Harness

Harness natively integrates Wiz CLI into the Security Testing Orchestration (STO) module. This allows users to run misconfiguration scans against Infrastructure as Code (IaC) templates and vulnerability scans against resources such as container images, as steps within their Harness pipelines, or ingest Wiz scan reports (JSON/SARIF format) generated for container images and code repositories.

Challenge and Solution

Through the integration of Wiz CLI into Harness STO, Wiz IaC, Secret Detection and Container scanners are included in the Harness Platform Step Library. Users simply have to add an execution step within the specified pipeline phase, provide Wiz authentication credentials, and execute the pipeline. Harness STO automatically deduplicates and prioritizes vulnerabilities for security teams and developers. For each detected vulnerability, Harness STO provides prescriptive AI-generated remediation guidance so developers can rapidly remediate vulnerabilities without toil. Users can enforce policy-as-code pipeline governance based on the OPA standard, track issues through JIRA, and manage security exemptions. 

Integration Benefits

• ​​Seamlessly integrate Wiz CLI with the Harness Security Testing Orchestration (STO) module, as well as with Harness Continuous Integration (CI) and Harness Infrastructure-as-Code-Management (IaCM) modules 

• Effortlessly configure and run IaC, Secret Detection, and Container scans to detect secrets, identify infrastructure misconfigurations, and vulnerabilities as part of developers’ pull requests  

• Reduce alert fatigue in the cloud by catching and fixing critical risks before they ever reach production  

• Govern and enforce policies on your development pipelines based on vulnerability severity and CVE data provided by Wiz 

• Auto-remediate vulnerabilities with code assistance and recommendations from Harness AIDA (AI Developer Assistant) 

Better Together

Together, Wiz and Harness solve a key challenge of shift left security. Most organizations that implement application security testing earlier in their software development lifecycles do so without the tools and capabilities that would offer them faster security scans and vulnerability remediation workflows that minimize developer toil. 
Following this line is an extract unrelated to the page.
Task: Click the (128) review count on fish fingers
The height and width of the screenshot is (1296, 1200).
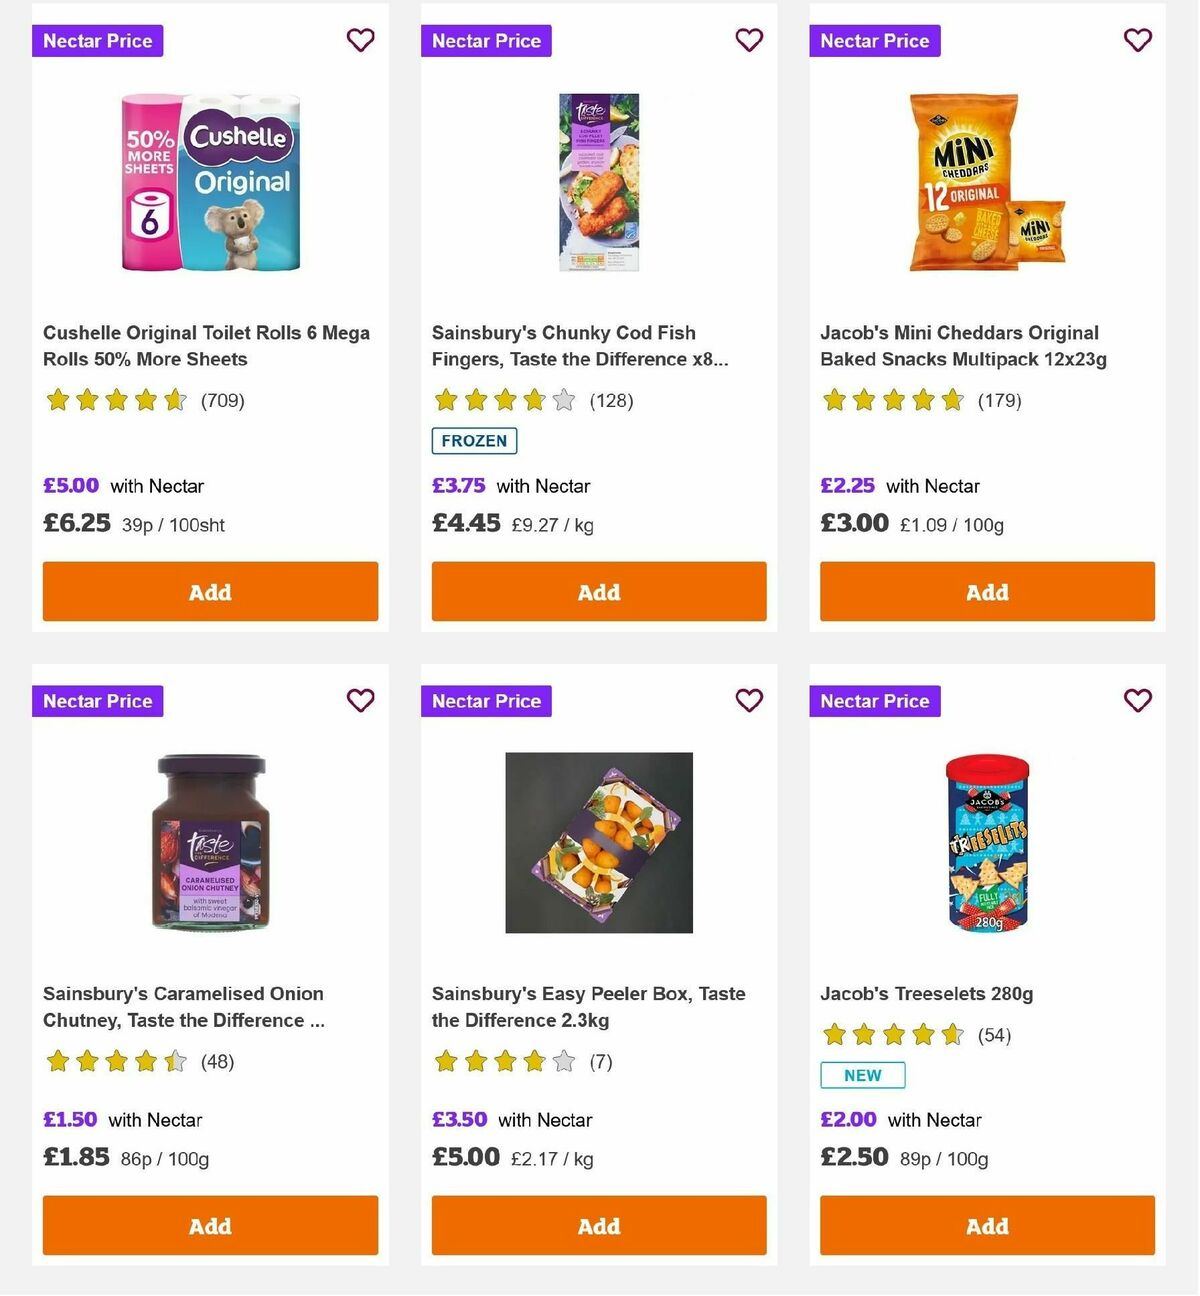Action: coord(612,400)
The integration of Wiz CLI with Harness Security Testing Orchestration is ideal for software-producing organizations seeking to deliver more secure applications at higher velocity. Wiz CLI scans are fast and deliver accurate and reliable vulnerability data. Harness STO seamlessly integrates Wiz CLI and connects developers with application security teams through intuitive workflows that facilitate rapid vulnerability remediation and effective security governance.